The university also hopes to prevent hazing by requiring all presidents of Greek organizations to review the hazing policies and university behavioral polities with their fellow executive board and new members each semester. After they review the policy all executive members and new members sign the document and submit it to Hirst.
Hirst also said that outside speakers are frequently brought in to address the topic at IFC meetings and other organizational meetings. Hirst believes that the addition of the hazing prevention committee as well as these group education efforts will open a dialogue about hazing on campus.
"I think that it's important that our community know the issues that we face," Hirst said. "They're very serious and I think they're a really threat to our community. It's important that as an entire Wake Forest community we're all addressing these issues together."
However students question whether a committee and education efforts will be effective in preventing hazing.
"It would definitely limit it, since the fraternities would have a higher up to be accountable towards, but not eliminate it," said the previously mentioned non-affiliated student. "A lot of it happens off campus so they will always get away with things."
Another senior sorority member has a similar opinion of the new hazing prevention committee.
"I think it would be a good step to create more transparency with Greek life," she said. "However, I don't know how effective will be as hazing can be seen as a 'tradition' or a 'right of passage' for many fraternities and it will be difficult to get rid of."

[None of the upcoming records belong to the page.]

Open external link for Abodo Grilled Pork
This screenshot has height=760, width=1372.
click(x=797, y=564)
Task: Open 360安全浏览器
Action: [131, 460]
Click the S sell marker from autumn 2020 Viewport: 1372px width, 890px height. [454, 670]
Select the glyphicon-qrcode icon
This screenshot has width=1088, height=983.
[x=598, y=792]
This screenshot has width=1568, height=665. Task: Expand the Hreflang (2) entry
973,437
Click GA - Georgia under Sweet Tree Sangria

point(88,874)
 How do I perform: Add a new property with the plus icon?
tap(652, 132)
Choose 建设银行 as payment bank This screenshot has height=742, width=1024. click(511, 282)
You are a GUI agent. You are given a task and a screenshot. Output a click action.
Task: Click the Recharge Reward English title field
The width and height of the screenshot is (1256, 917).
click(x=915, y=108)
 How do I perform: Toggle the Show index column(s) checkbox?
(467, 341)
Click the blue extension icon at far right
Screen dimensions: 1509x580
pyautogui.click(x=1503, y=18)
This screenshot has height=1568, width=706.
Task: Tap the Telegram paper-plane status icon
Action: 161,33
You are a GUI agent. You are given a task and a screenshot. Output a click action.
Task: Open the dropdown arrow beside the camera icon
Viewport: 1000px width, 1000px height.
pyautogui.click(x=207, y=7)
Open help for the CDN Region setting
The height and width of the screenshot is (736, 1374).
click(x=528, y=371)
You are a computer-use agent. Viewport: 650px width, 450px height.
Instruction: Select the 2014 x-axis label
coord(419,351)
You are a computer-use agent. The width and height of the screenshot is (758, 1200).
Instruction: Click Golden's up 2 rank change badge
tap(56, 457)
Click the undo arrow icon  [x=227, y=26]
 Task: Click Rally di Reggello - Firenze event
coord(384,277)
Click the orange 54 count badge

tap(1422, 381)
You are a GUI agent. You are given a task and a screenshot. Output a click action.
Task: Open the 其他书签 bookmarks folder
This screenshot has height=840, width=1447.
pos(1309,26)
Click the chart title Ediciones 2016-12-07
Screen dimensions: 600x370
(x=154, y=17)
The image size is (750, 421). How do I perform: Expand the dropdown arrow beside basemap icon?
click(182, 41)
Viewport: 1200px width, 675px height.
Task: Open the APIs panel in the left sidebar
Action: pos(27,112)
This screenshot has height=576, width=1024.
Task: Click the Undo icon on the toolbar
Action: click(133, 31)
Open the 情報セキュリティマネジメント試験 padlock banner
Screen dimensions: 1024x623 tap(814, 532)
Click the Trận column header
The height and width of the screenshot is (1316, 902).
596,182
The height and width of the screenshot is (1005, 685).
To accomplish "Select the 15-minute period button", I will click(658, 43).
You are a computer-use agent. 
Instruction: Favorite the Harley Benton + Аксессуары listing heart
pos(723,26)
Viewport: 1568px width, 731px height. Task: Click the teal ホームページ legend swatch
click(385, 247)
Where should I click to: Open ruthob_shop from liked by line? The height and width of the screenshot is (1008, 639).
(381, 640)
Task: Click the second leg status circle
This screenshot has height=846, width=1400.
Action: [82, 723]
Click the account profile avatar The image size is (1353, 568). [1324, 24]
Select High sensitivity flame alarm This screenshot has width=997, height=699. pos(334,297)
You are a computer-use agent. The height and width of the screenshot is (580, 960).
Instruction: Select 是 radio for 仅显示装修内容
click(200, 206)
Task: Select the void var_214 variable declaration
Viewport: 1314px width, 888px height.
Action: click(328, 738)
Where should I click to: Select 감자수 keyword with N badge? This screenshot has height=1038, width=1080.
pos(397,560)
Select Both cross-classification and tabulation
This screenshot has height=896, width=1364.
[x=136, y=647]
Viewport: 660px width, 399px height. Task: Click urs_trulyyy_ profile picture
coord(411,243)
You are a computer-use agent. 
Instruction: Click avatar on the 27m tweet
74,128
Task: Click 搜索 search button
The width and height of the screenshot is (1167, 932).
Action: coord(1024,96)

Hirst believes that while the committee is a step forward, especially because students are members, that changes to the hazing culture at the university will have to start with students. "I think [students are] probably the most important part of the puzzle," Hirst said. "They're the ones that can really effect change, much more effectively and probably much faster than any administrator can. When students cease to tolerate the behavior amongst their peers, I think we'll see some real change."